▶ _WHAT NEEDS TO BE DONE_
Look in the material below for the line holding "Where should I". Set it down exactly, with each later line up to and including the line holding "Click the Qualification".

** AVAILABLE RECORDS follows **

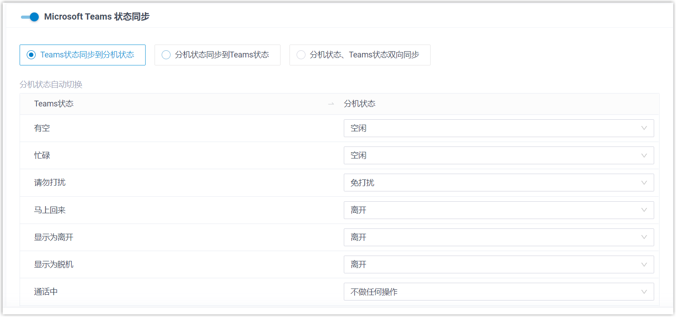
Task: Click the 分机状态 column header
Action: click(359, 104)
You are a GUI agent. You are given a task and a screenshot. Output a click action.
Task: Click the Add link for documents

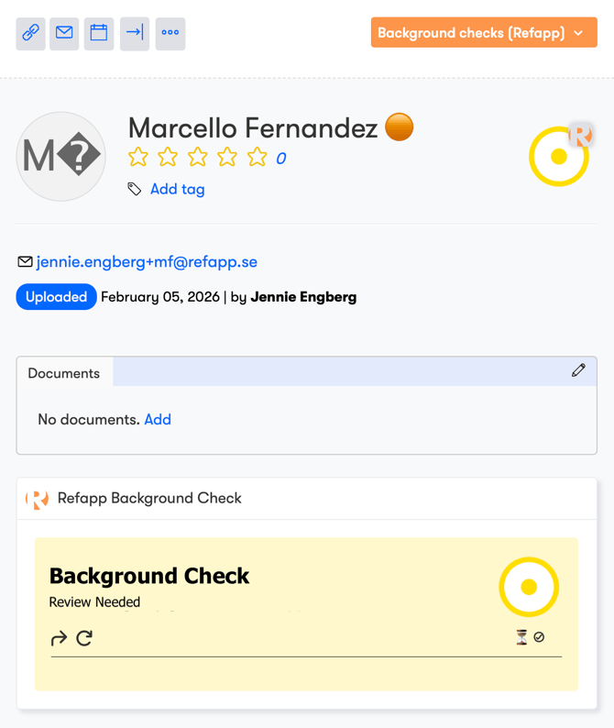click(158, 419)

** End of AVAILABLE RECORDS **
** AVAILABLE RECORDS follows **

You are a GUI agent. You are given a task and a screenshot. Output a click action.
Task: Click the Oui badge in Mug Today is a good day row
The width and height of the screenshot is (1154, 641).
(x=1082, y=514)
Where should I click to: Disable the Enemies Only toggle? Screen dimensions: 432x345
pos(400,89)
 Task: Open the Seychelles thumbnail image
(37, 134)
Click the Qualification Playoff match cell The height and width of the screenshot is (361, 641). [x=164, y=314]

** End of AVAILABLE RECORDS **

▶ _RESPONSE TO THIS TASK_
Where should I click to: Disable the Enemies Only toggle? Screen dimensions: 432x345
pos(400,89)
 Task: Open the Seychelles thumbnail image
(37, 134)
Click the Qualification Playoff match cell The height and width of the screenshot is (361, 641). [x=164, y=314]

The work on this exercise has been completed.